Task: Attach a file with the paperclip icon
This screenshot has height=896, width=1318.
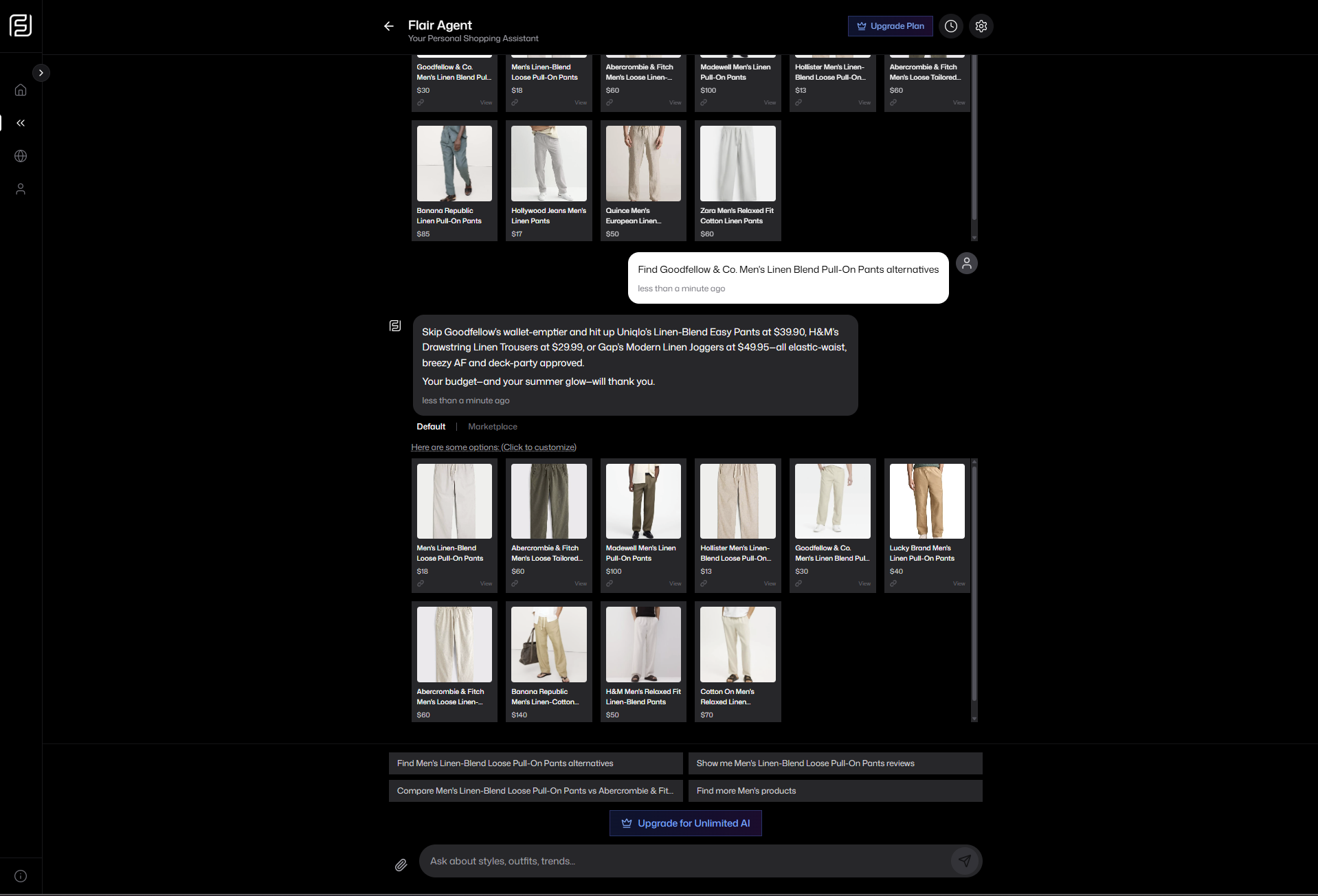Action: tap(401, 865)
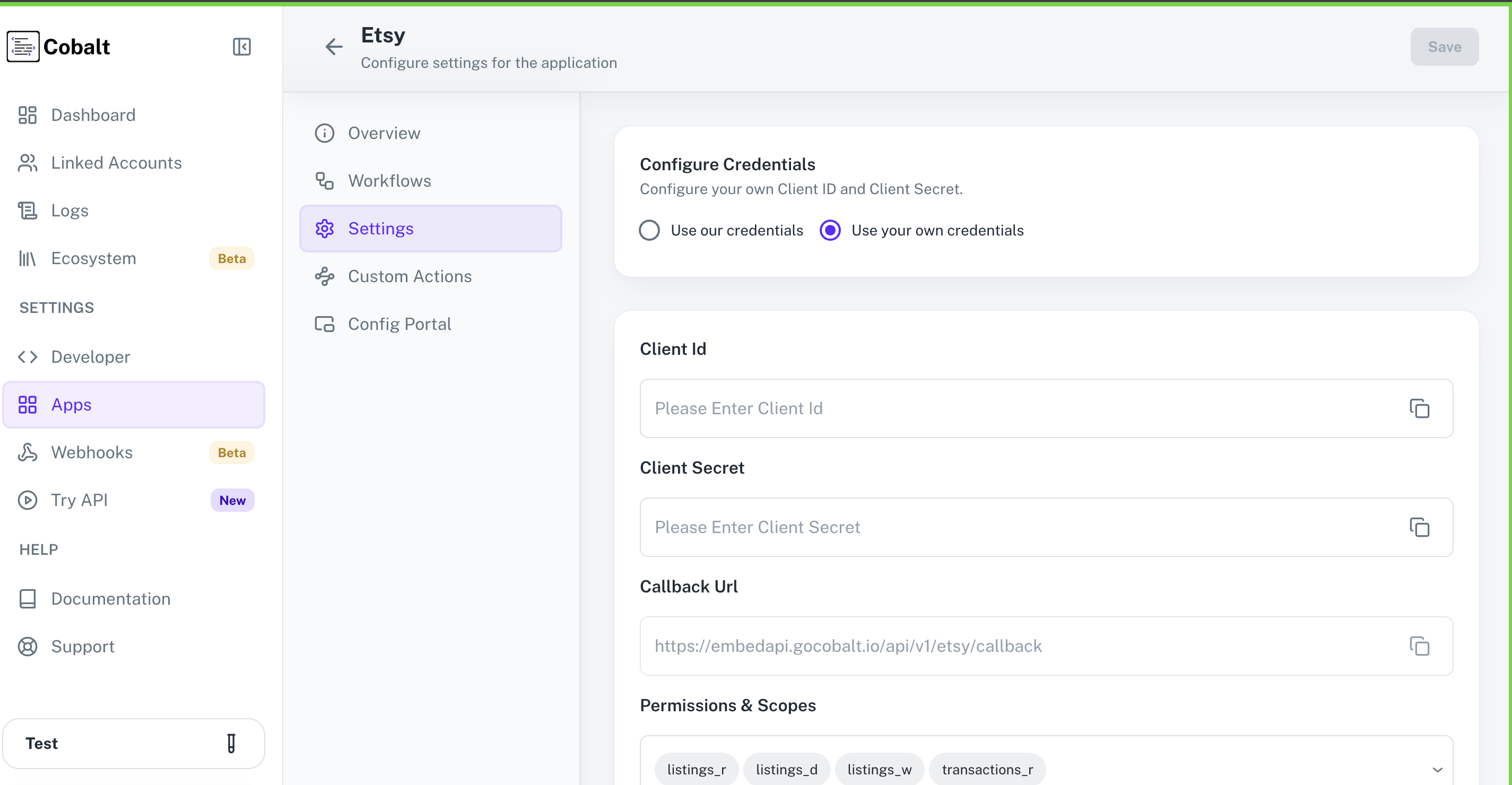1512x785 pixels.
Task: Toggle the environment switch next to Test
Action: [231, 743]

·····

WHAT YOU NEED TO DO: Restate each entry word for word, please, but drop any images it holds.

RESPONSE BELOW:
Task: Attach a file with the paperclip icon
This screenshot has height=896, width=1318.
Action: tap(401, 865)
1512x785 pixels.
Task: Toggle the environment switch next to Test
Action: [231, 743]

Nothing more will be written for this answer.